Unity Ads will not be liable for any delays in delivery and/or nondelivery of Advertisements due to an act of God, natural disaster, action by any government entity, strike, difficulties due to network components or connections outside Unity Ads’ control, electronic malfunction of hardware or communication systems outside Unity Ads’ control, or any other condition beyond Unity Ads’ control affecting production or delivery in any manner. Advertiser is solely responsible for the accuracy and content of all Advertisements. Unity Ads will not be liable for any errors in content or omissions, other than errors caused by Unity Ads’ gross negligence or willful misconduct. Unity Ads makes no guarantees, representations, or warranties, express or implied: (a) as to the level of end user response, click-throughs, sales or purchases, or other economic benefit resulting from the advertising services under this IO; (b) that such services will meet any or all of Advertiser’s requirements; or (c) that Unity Ads’ performance of such services will be uninterrupted or error-free. EXCEPT AS EXPRESSLY STATED IN THIS AGREEMENT, UNITY ADS HEREBY DISCLAIMS ALL EXPRESS OR IMPLIED WARRANTIES REGARDING THE SERVICES PROVIDED HEREUNDER, OR ANY PORTION THEREOF, INCLUDING, BUT NOT LIMITED TO, IMPLIED WARRANTIES OF MERCHANTABILITY AND FITNESS FOR A PARTICULAR PURPOSE.

14. Limitation of Liability.

EXCEPT FOR ADVERTISER’S INDEMNIFICATION OBLIGATIONS UNDER SECTION 9 OR FOR A PARTY’S WILLFUL MISCONDUCT, NEITHER PARTY WILL BE LIABLE TO THE OTHER FOR INDIRECT, CONSEQUENTIAL, INCIDENTAL, SPECIAL, OR PUNITIVE DAMAGES (INCLUDING, WITHOUT LIMITATION, LOST PROFITS OR LOST DATA) ARISING OUT OF OR RELATED TO THIS AGREEMENT, EVEN IF SUCH PARTY HAS BEEN ADVISED OF THE POSSIBILITY OF SUCH DAMAGES IN ADVANCE. UNITY ADS’ ENTIRE LIABILITY ARISING FROM THIS AGREEMENT, WHETHER IN CONTRACT, TORT, OR OTHERWISE, WILL NOT EXCEED THE AMOUNTS PAID TO UNITY ADS HEREUNDER.

15. Miscellaneous.

Advertiser may not assign this IO or any rights hereunder without Unity Ads’ prior written consent. The failure of any party to require performance of any provision hereof shall not affect its right at a later time to enforce the same unless the same is waived in a signed writing. The parties are independent contractors under this IO and not partners or joint ventures. This Agreement is governed by the laws of Finland without regard to its choice-of-law principles to the contrary. Advertiser consents to the jurisdiction of the district courts in Helsinki, Finland, and agrees not to bring any action or proceeding under or relating to this Agreement except in such courts. If any provision of this IO or Standard Terms are deemed unenforceable, then such provision will be modified and enforced to the extent permitted to effectuate the purposes of this IO, and the remaining provisions of this this IO or Standard Terms will remain in effect.

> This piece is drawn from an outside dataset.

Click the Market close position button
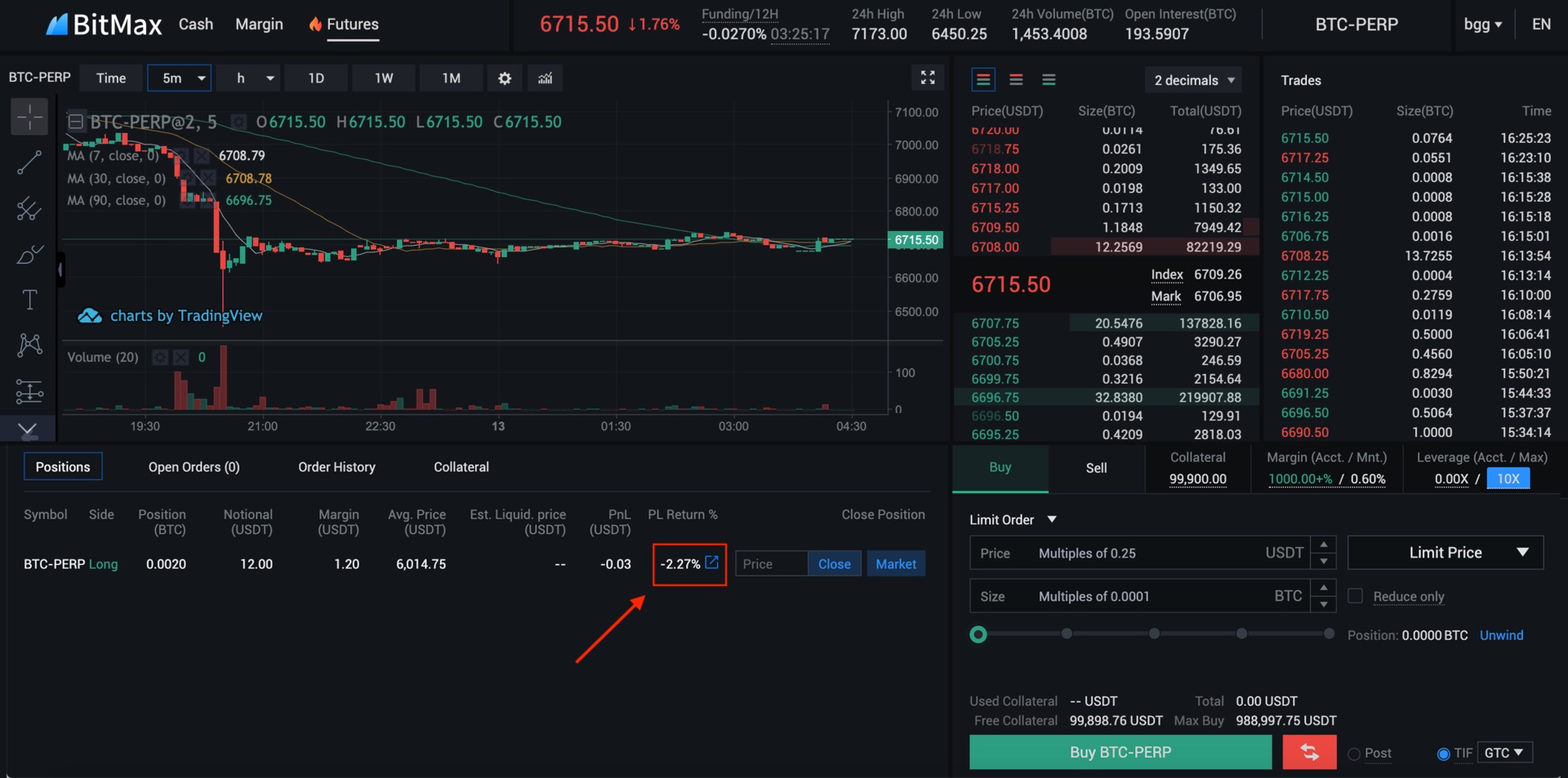Image resolution: width=1568 pixels, height=778 pixels. click(x=896, y=564)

Headings herein will not affect the meaning or construction hereof. The party prevailing in any action or proceeding between the parties under this Agreement will be entitled to an award of its reasonable costs incurred in such action or proceeding (including, without limitation, attorneys’ fees). This Agreement may be executed in counterparts and by facsimile. This Agreement may not be amended except by a writing signed by both parties.